** THE PROBLEM **
Word for word, please restate the line that contains "Where should I" and all lines after it through the end of the material, minus the pictures.

** DATA TO PROCESS **

┄┄┄┄┄┄

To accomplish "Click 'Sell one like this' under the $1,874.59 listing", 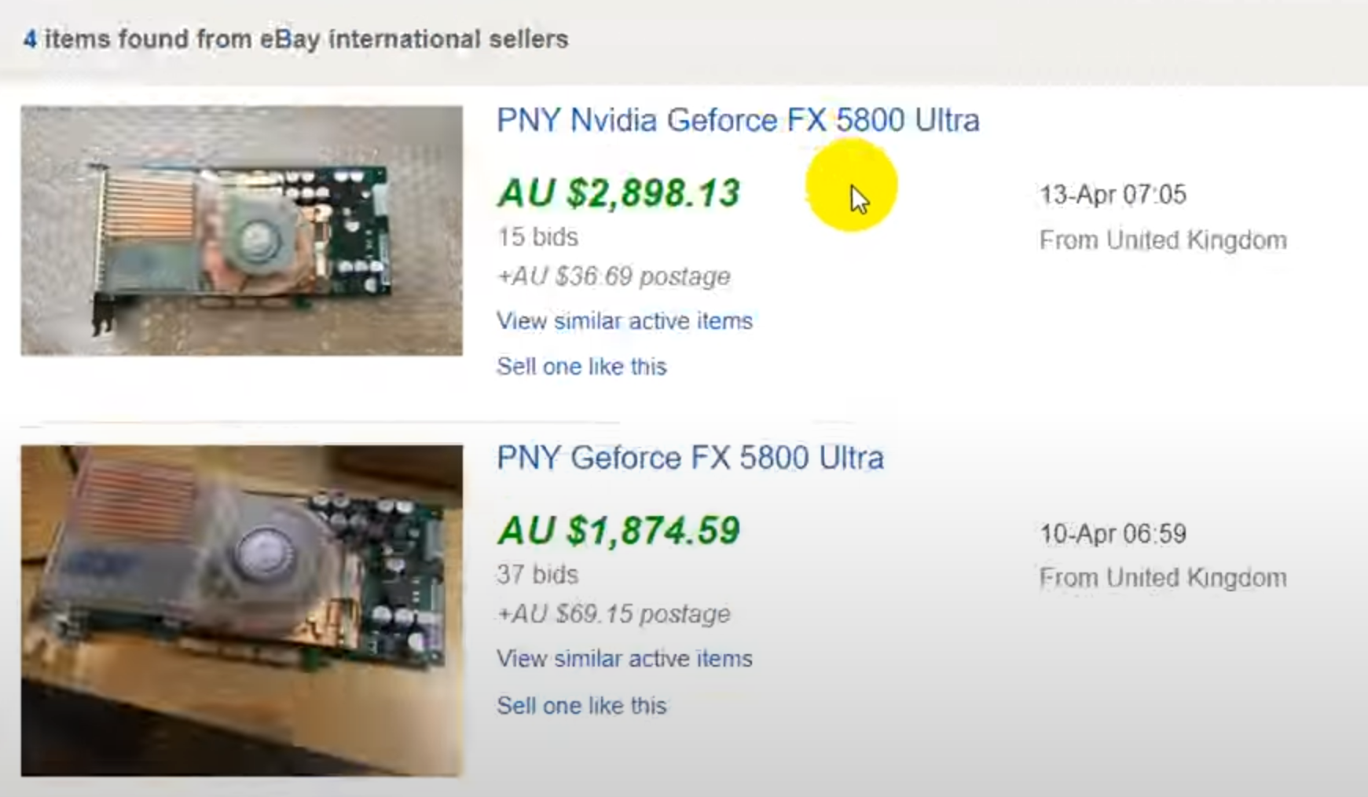I will 581,706.

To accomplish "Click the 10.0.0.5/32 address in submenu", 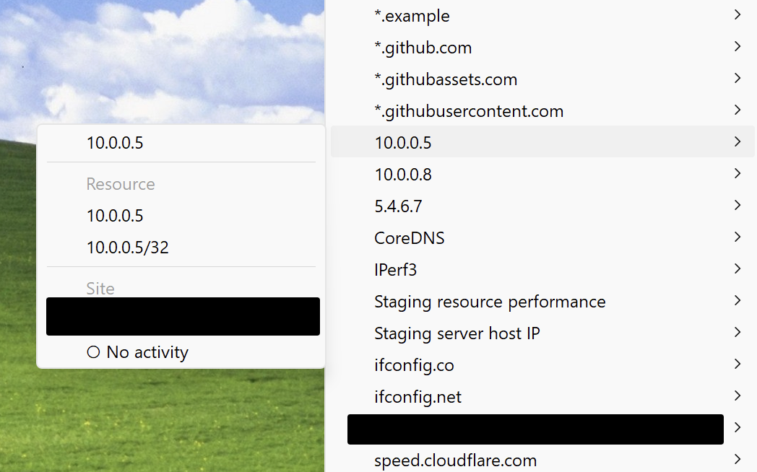I will [127, 248].
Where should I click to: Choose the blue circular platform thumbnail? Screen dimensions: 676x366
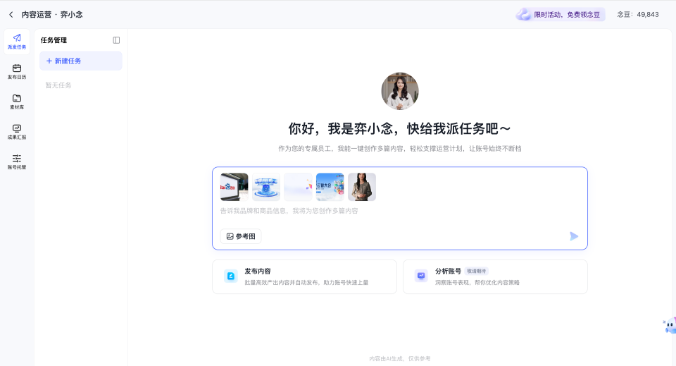(266, 187)
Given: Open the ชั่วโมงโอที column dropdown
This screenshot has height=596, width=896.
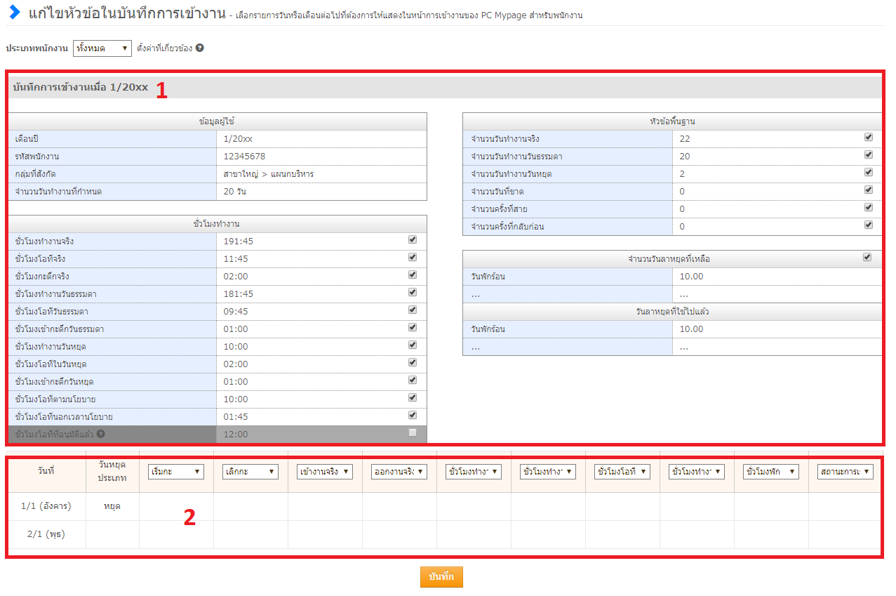Looking at the screenshot, I should coord(622,472).
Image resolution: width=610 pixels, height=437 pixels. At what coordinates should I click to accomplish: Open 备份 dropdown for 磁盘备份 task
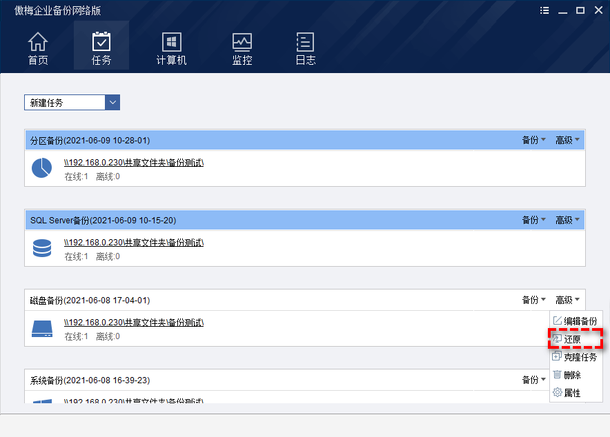pos(533,300)
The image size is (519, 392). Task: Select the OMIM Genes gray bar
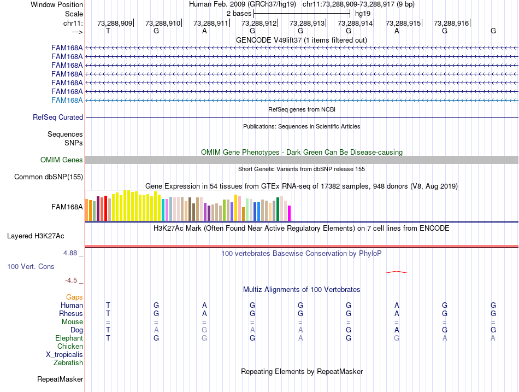tap(302, 160)
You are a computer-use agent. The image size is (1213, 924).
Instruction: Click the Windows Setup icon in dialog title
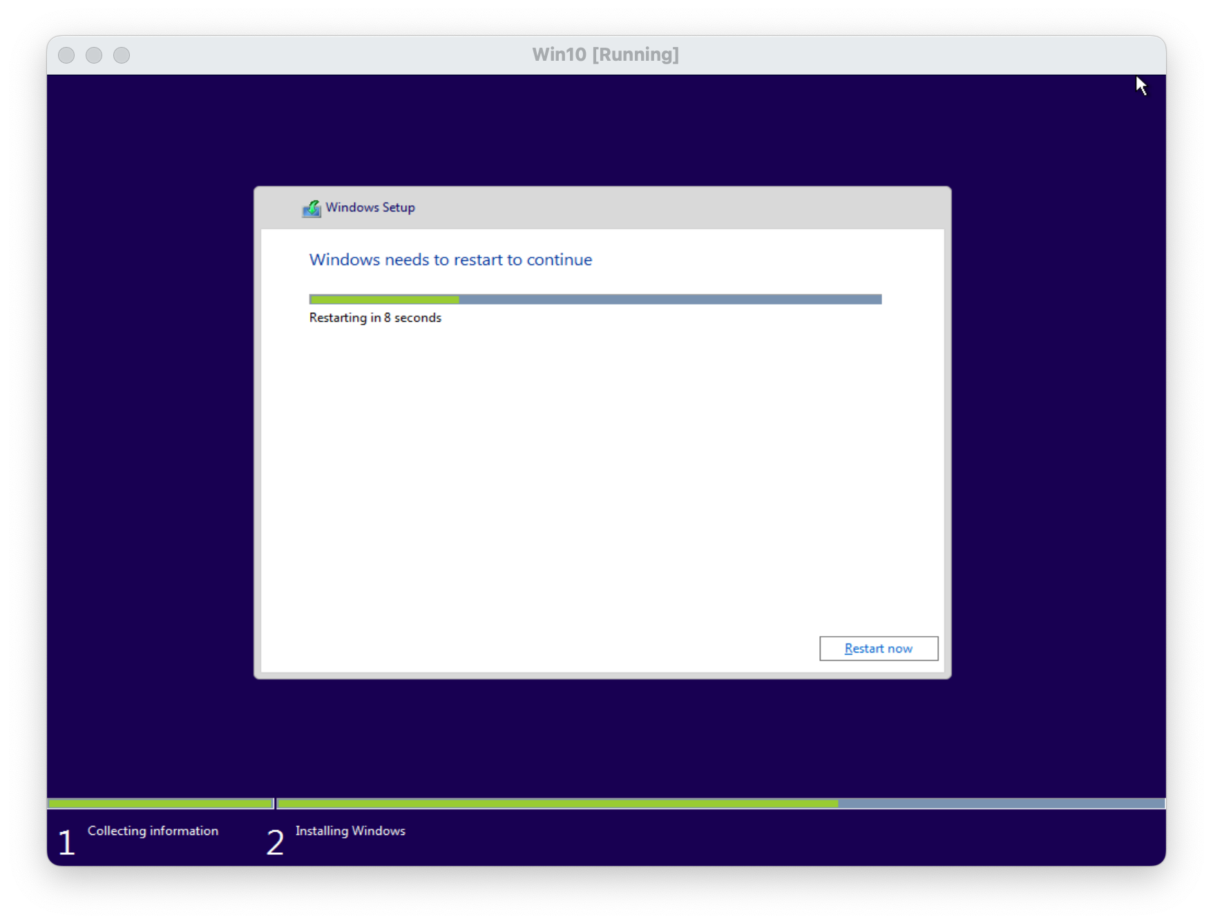pos(312,208)
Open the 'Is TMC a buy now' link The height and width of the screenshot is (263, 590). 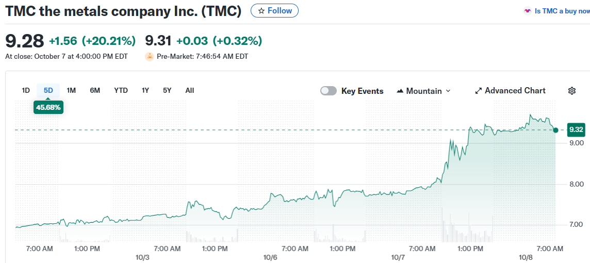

┄┄┄┄┄┄

** TASK OUTPUT **
Where should I click to: Choose the blue circular platform thumbnail? Screen dimensions: 676x366
(266, 187)
Given: Open the ชั่วโมงโอที column dropdown
This screenshot has height=596, width=896.
Looking at the screenshot, I should coord(622,472).
Image resolution: width=610 pixels, height=437 pixels. At what coordinates should I click to accomplish: Open 备份 dropdown for 磁盘备份 task
pos(533,300)
The image size is (519, 392). Task: Select the OMIM Genes gray bar
tap(302, 160)
You are a computer-use agent. The image size is (1213, 924).
Instruction: Click the Windows Setup icon in dialog title
pos(312,208)
Open the 'Is TMC a buy now' link The height and width of the screenshot is (263, 590). 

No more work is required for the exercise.